"They're heading for the hotlands—where they'd never get. It's my meaning to take you back to your ship, and then find them and give them the sledge so's they'll ... so Nym will keep on living a while longer."
He moved to shift the controls and set the sledge again in motion. His state of mind was familiar enough to Calhoun—shock or despair so great that he could feel no other emotion. He would not react to argument. He could not weigh it. He'd made a despairing conclusion and he was lost to all thought beyond carrying it out. His intention was not simply a violent reaction to a single event, such as an elopement. He intended desperate means by which a complex situation could be kept from becoming a catastrophe to others. Three City had to be dealt with in this fashion, and One City in that, and it was requisite that he die, himself. Not only for his daughter but for his community. He had resolved to go to his death for good and sufficient reasons. To get his attention to anything else, he would have to be shocked into something other than despair.
Calhoun brought his hand out of its pocket. He held a blaster. He'd pocketed the weapon before he went to examine the cow. He'd had the power to stop his own abduction at any instant. But a medical man does not refuse a call for professional service.
Now he pointed the blaster to one side and pressed the stud. A half-acre of snow burst into steam. It bellowed upward and went writhing away in the peculiar blue-gold glow of this world at night.
"I don't want to be taken back to my ship," said Calhoun firmly. "I want to catch those runaways and do whatever's necessary so they won't die at all. The situation here has been thrown into my lap. It's a Med Service obligation to intervene in problems of public health, and there's surely a public-health problem here!"
Murgatroyd wriggled vigorously under Calhoun's parka. He'd heard the spitting of the blaster and the roaring of exploded steam. He was disturbed. The stocky man stared.
"What's that?" he demanded blankly. "You pick up—"
"We're going to pick up your daughter and the man she's with," Calhoun told him crossly. "There's an isolation syndrome and what looks like a Crusoe problem here! It's got to be dealt with! As a matter of public health!"
The stocky Hunt started at him. Calhoun's intentions were unimaginable to him. He floundered among incredible ideas.

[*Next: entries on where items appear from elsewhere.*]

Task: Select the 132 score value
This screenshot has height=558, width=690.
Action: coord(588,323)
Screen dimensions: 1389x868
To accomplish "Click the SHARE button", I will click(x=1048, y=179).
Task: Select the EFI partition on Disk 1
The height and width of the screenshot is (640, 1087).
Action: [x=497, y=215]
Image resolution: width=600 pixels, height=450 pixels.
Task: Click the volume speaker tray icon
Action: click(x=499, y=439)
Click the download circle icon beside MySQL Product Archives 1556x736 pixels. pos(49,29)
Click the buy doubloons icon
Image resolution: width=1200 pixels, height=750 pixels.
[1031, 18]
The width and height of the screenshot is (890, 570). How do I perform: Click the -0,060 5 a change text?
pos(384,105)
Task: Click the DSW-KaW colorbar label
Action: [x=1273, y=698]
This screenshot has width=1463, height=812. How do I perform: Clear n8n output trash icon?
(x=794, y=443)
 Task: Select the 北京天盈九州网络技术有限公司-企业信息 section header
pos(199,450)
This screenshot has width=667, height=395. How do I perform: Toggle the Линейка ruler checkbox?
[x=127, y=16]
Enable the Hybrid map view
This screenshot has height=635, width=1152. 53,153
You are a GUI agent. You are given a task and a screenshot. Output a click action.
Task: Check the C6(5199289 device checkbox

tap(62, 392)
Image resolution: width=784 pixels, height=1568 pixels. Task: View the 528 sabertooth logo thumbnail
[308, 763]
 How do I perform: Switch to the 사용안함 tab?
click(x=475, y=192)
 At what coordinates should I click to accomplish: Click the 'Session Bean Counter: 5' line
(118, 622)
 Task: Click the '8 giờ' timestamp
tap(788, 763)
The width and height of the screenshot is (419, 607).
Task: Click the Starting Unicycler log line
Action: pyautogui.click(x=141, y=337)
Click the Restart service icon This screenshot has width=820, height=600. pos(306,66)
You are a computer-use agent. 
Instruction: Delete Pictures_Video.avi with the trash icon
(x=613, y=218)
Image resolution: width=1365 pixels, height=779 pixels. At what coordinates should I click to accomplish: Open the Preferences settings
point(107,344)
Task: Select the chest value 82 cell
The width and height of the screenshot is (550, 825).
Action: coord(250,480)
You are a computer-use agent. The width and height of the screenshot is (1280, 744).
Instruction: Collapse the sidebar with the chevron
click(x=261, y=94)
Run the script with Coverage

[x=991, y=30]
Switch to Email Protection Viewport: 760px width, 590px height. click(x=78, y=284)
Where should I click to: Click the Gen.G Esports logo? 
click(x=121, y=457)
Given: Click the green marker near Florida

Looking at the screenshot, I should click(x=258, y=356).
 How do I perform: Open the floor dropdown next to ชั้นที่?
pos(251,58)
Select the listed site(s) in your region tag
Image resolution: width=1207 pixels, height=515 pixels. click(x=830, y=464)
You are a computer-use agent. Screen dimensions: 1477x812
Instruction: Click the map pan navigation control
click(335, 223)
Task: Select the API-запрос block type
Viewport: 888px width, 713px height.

"We medics," said Calhoun, "made it necessary for men to invent interplanetary travel because we kept people from dying and the population on old Earth got too large. Then we made interstellar travel necessary because we continued to keep people from dying and one solar system wasn't big enough. We're responsible for nine-tenths of civilization as it exists today, because we produced the conditions that make civilization necessary! And since on this planet civilization is going downhill and people are dying without necessity, I have the plain obligation to stop it! So let's go pick up your daughter Nym and this sweetheart of hers, and keep them from dying and get civilization on the upgrade again!"